I don't understand the problems with null either - my program segfaults, I look at the core dump and initialise whatever it is that was T.init. And this in the rare case I actually use a pointer or a class instance to begin with.

I also declare nearly every variable with `const var = <expr>;`, so I guess that makes it even more unlikely for me.

Atila
February 28, 2018
On Wednesday, 28 February 2018 at 13:43:37 UTC, SimonN wrote:
> Hi,
>
> Andrei said in 2014 that not-null-references should be the priority of 2014's language design, with consideration to make not-null the default. In case the code breakage is too high, this can be an opt-in compiler flag.
>
> [...]

I've slowly come around to supporting this idea. I'd rather avoid segfaults in the first place and avoid extra effort checking for null if possible.

It also sets clearer expectations for a user. For example, D now:

Class func(T param); // user always needs to worry about if the return value is null or not, there may be that edge case where it is null

D with non-nullable references:

Class func(T param); // user knows that the return value will not be null, no need to check
Nullable!Class func(T param); // user knows they need to check for null and handle it.

That's my two cents anyways
February 28, 2018
On Wednesday, 28 February 2018 at 14:05:19 UTC, Jonathan M Davis wrote:
> Walter is almost always against features that require it, because it's so hard to get right

Doesn't difficulty depend on what exactly to get right?

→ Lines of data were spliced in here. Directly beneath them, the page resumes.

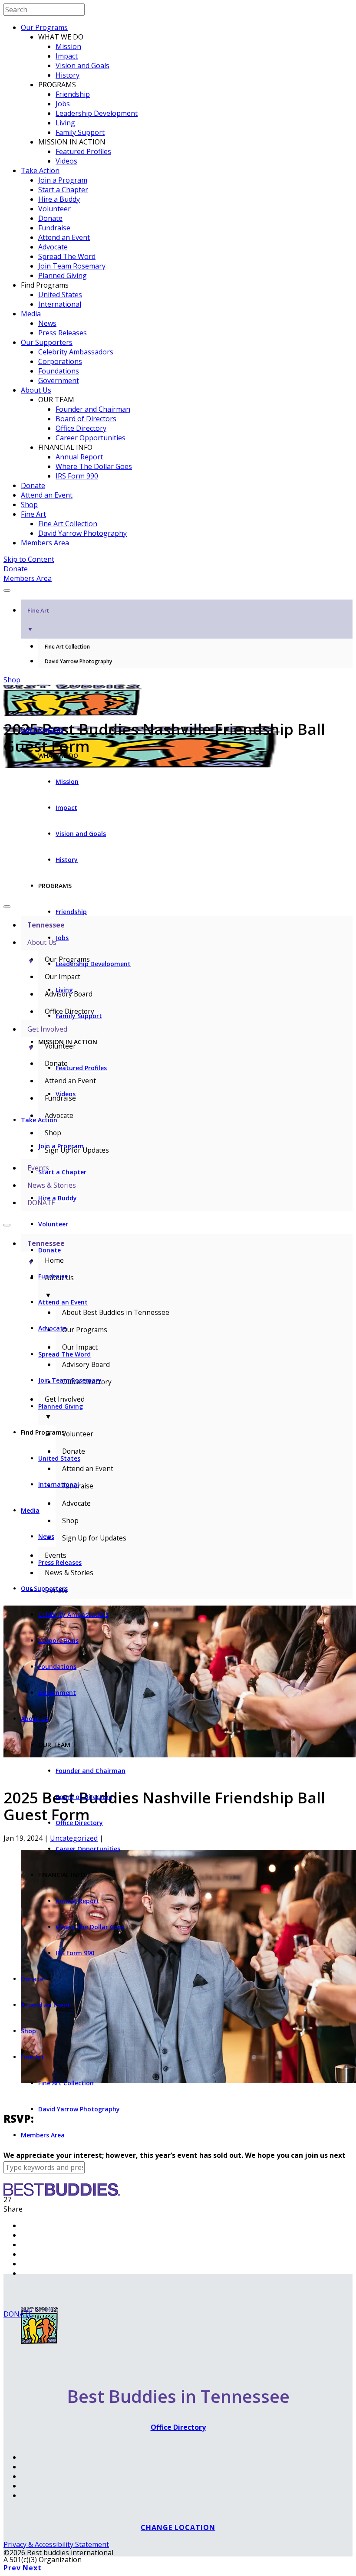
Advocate (53, 247)
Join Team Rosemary (71, 266)
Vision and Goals (82, 65)
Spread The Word (67, 256)
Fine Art (33, 514)
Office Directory (81, 428)
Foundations (58, 371)
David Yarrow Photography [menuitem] (78, 661)
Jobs (63, 103)
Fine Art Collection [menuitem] (67, 646)
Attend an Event (64, 237)
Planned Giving (62, 275)
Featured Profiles (83, 151)
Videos (66, 161)
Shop (29, 504)
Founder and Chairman (93, 409)
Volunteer (54, 208)
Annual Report (79, 457)
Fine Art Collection (67, 523)
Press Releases (62, 333)
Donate (50, 218)
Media (31, 313)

It's not a spherical problem in vacuum.
February 28, 2018
On Wednesday, February 28, 2018 19:43:07 Kagamin via Digitalmars-d wrote:
> On Wednesday, 28 February 2018 at 14:05:19 UTC, Jonathan M Davis
>
> wrote:
> > Walter is almost always against features that require it, because it's so hard to get right
>
> Doesn't difficulty depend on what exactly to get right? It's not a spherical problem in vacuum.

Feel free to discuss any code-flow analysis issues with Walter, but he's consistently been against using it for much of anything whenever I've seen him discuss it. Not even stuff like VRP covers multiple lines of code, because doing so would require code-flow analysis. And he's specifically said that he's against using it for detecting when a null pointer is dereferenced. IIRC, he's stated that dmd's optimizer uses code-flow analysis for some stuff, but for anything that involves putting it in the frontend where the behavior would have to be encoded in the spec, he's been against it.

- Jonathan M Davis

March 01, 2018
On Wednesday, 28 February 2018 at 23:58:44 UTC, Jonathan M Davis wrote:
> Feel free to discuss any code-flow analysis issues with Walter, but he's consistently been against using it for much of anything whenever I've seen him discuss it.

I'd say massive breakage is what precludes it. Well, I like the way default initialization works in D.

> Not even stuff like VRP covers multiple lines of code, because doing so would require code-flow analysis.

It feels like handling VRP for linear code can be simple enough, tracking VRP across branching is more of an overkill.